(RECORDS SHOWN Opens)
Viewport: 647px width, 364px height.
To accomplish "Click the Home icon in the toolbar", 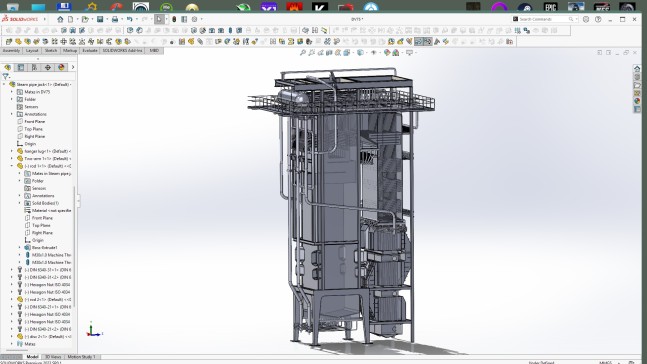I will click(60, 19).
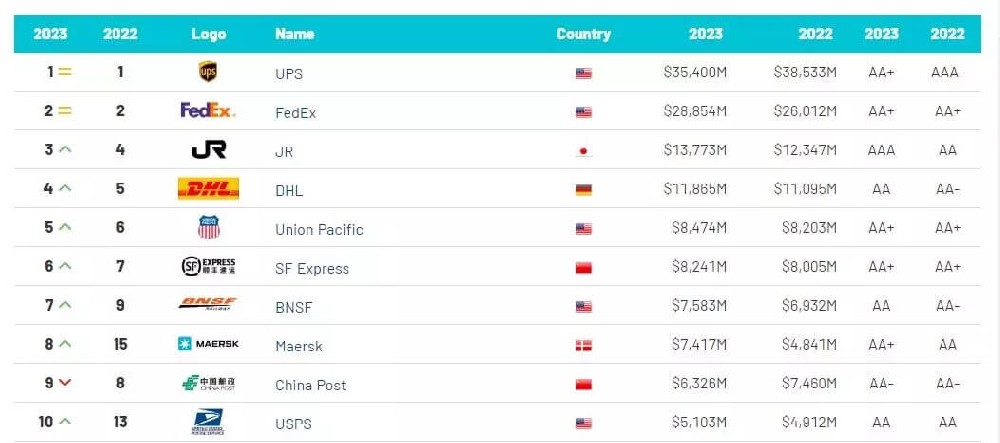Sort by the Name column header
Screen dimensions: 1000x443
(294, 34)
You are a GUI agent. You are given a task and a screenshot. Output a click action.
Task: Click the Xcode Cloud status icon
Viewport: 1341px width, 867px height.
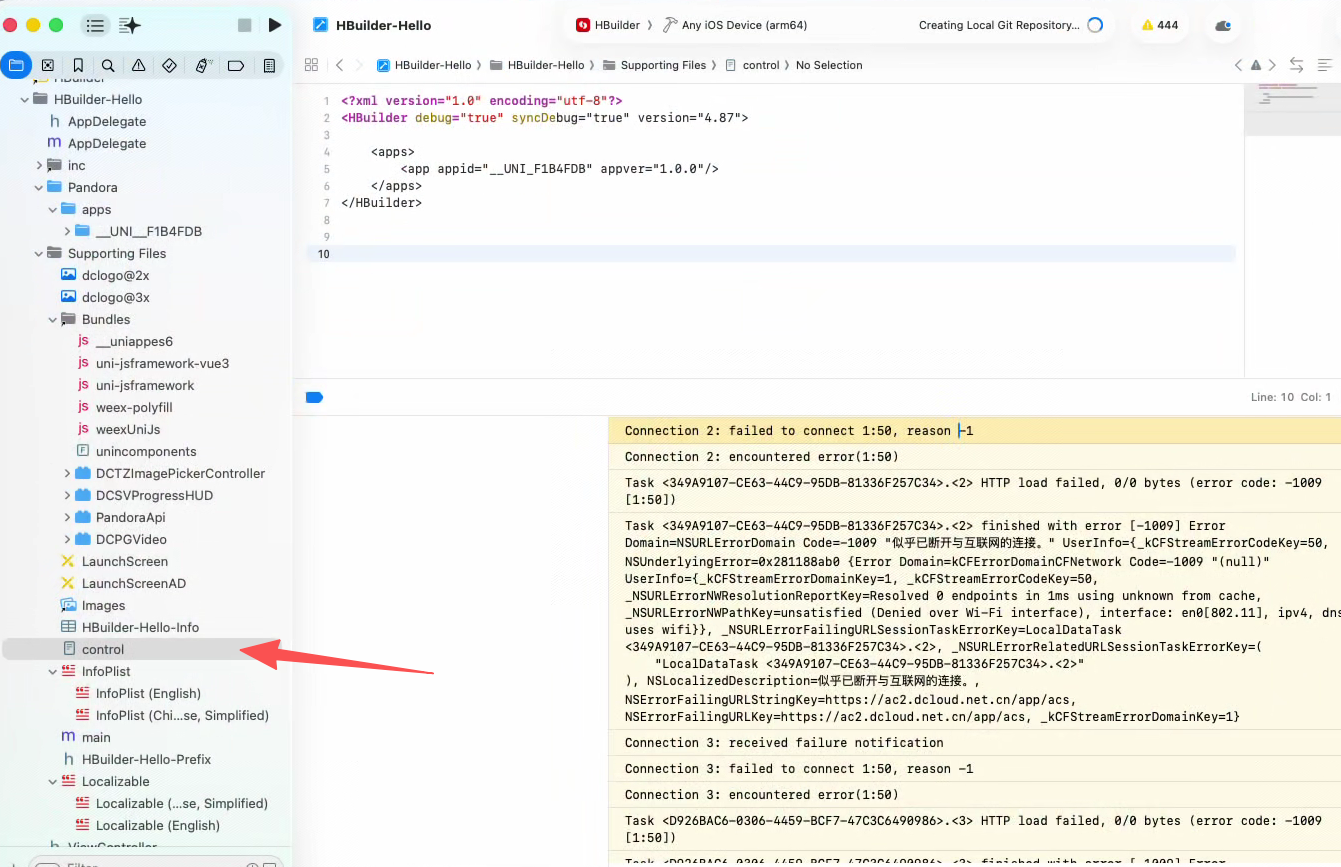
(RECORDS SHOWN Closes)
### WHAT IS EXPECTED
The answer must consist of every line from the data that holds the string "width".

### WRITTEN RESPONSE
Viewport: 647px width, 364px height.
Viewport: 1341px width, 867px height.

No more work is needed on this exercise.